Overview
The Coffee County Circuit Court Clerk race is about an office most voters do not think about much — until something goes wrong. The clerk’s office manages court records, filings, and day-to-day court administration. In the 2026 Republican primary, that routine administrative role is exactly why the race matters: incumbent Jenny Anthony is facing a challenge from Kelsey Parks Adams after Anthony’s office leaked confidential juvenile court dockets three times in five months.
That gives voters a clear frame for the contest. This is not mainly a personality race or an ideological race. It is a records-and-process job. The central question is whether Anthony’s explanation — staff error followed by corrective controls — holds up against the fact that the same kind of failure happened three times between September 2025 and January 2026.
What the Circuit Court Clerk does
The Circuit Court Clerk is a county elected official responsible for maintaining court records, handling filings, and managing key administrative operations tied to the court system. That work can sound technical, but it has real consequences. The office handles deadlines, case documents, public records, restricted records, and the flow of information between judges, lawyers, parties, and the public.
In this race, the most important part of that job description is simple: the clerk’s office is trusted with sensitive legal information, and some of that information is protected by law from public disclosure. Juvenile court records fall squarely into that category.
Why this race is contested
Jenny Anthony, the incumbent, is being challenged in the Republican primary by Kelsey Parks Adams. The challenge comes after three separate email leaks from Anthony’s office involving juvenile court dockets on September 5, September 19, 2025, and January 29, 2026. According to the reporting in the source packet, those dockets exposed children’s names, dates of birth, and case details involving delinquency, neglect, parental rights, and other deeply sensitive matters.
The January 29 leak appears to be the broadest one described in the reporting. It distributed Judge Gerald Ewell’s February 3 docket to more than 100 email addresses, including court reporters, attorneys, bond companies, and local media. Reporting also states that the leaked material included cases involving severely sexually abused children. The earlier September leaks involved Judge Greg Perry’s dockets for September 8 and September 25.
That is what turned this from an office-management problem into an election issue. A clerk’s office is supposed to keep process controlled, records handled correctly, and confidentiality rules followed closely. When the same kind of failure happens three times, voters are not just judging one bad day. They are judging whether the office is being run in a way that protects people it is legally required to protect.

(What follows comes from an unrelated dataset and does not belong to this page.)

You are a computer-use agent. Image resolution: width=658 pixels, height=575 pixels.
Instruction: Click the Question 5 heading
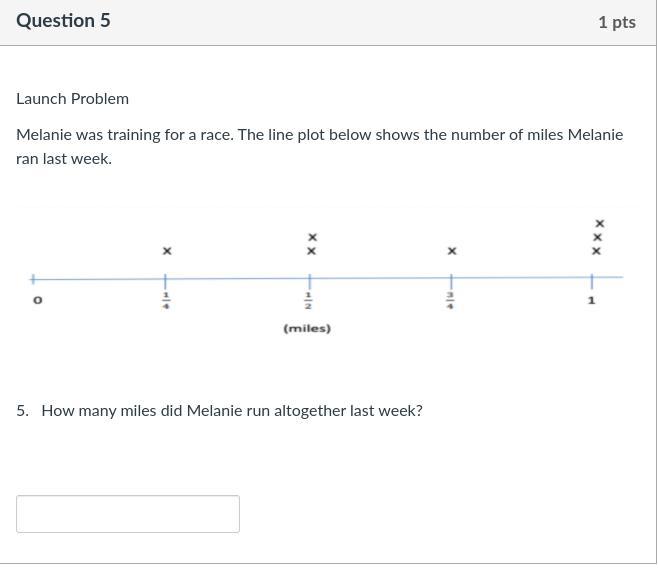click(63, 21)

Why the juvenile docket leaks matter
These were not ordinary scheduling mistakes or harmless clerical mix-ups. Juvenile court records are confidential under Tennessee law. The source packet cites Tennessee Code Annotated 37-1-153, which restricts access to juvenile records to judges, court staff, attorneys, and parties to proceedings. The same law provides that intentional disclosure is punishable as criminal contempt of court.
That legal backdrop matters because the stakes were not abstract. The information in these dockets involved minors and highly sensitive case material. Even without reproducing the records themselves, the reporting describes exposure of children’s names, birth dates, and case notes. Peterson Media Group obtained redacted copies of the emails but declined to publish them in order to protect the children involved. That underscores the basic point: this was information that should not have been circulating outside authorized channels.
Anthony’s explanation, and the pressure point in the race
Anthony publicly attributed the leaks to a staff member inadvertently sending dockets to the wrong distribution group. She also said corrective controls were put in place after the first incident. Her office’s response to recipients was to ask them to "please disregard" the emails.
That explanation is now the central accountability test in the primary. If a voter sees these as isolated staff mistakes in an office that otherwise deserves confidence, that voter may be willing to stick with the incumbent. But if a voter looks at the timeline and sees the same failure repeating after controls were supposedly added, the case for new leadership becomes easier to understand.
That does not require voters to prove intent or settle legal questions on their own. It simply asks whether repeated breakdowns in handling protected records are disqualifying in an office built around handling records correctly.
The decision voters are really making
For most voters, this race comes down to management and trust more than ideology. The Circuit Court Clerk is not mainly there to make speeches or stake out partisan positions. The office exists to do sensitive administrative work accurately, consistently, and lawfully. In that kind of race, repeated errors can become the whole story because reliability is the job.
The cleanest way to think about this primary is: do voters believe Anthony’s office suffered serious but correctable staff-driven mistakes, or do they believe three leaks in five months show an office that needs different leadership? That is the core question of the race.
The office manages court records, filings, and court administration.
Juvenile court records are confidential under Tennessee law.
Anthony’s office leaked juvenile dockets three times between September 2025 and January 2026.
The leaks exposed children’s identifying information and sensitive case details.
Anthony blamed staff error and said corrective controls were added after the first leak.
Voters must decide whether that explanation is enough or whether repeated failures justify a change.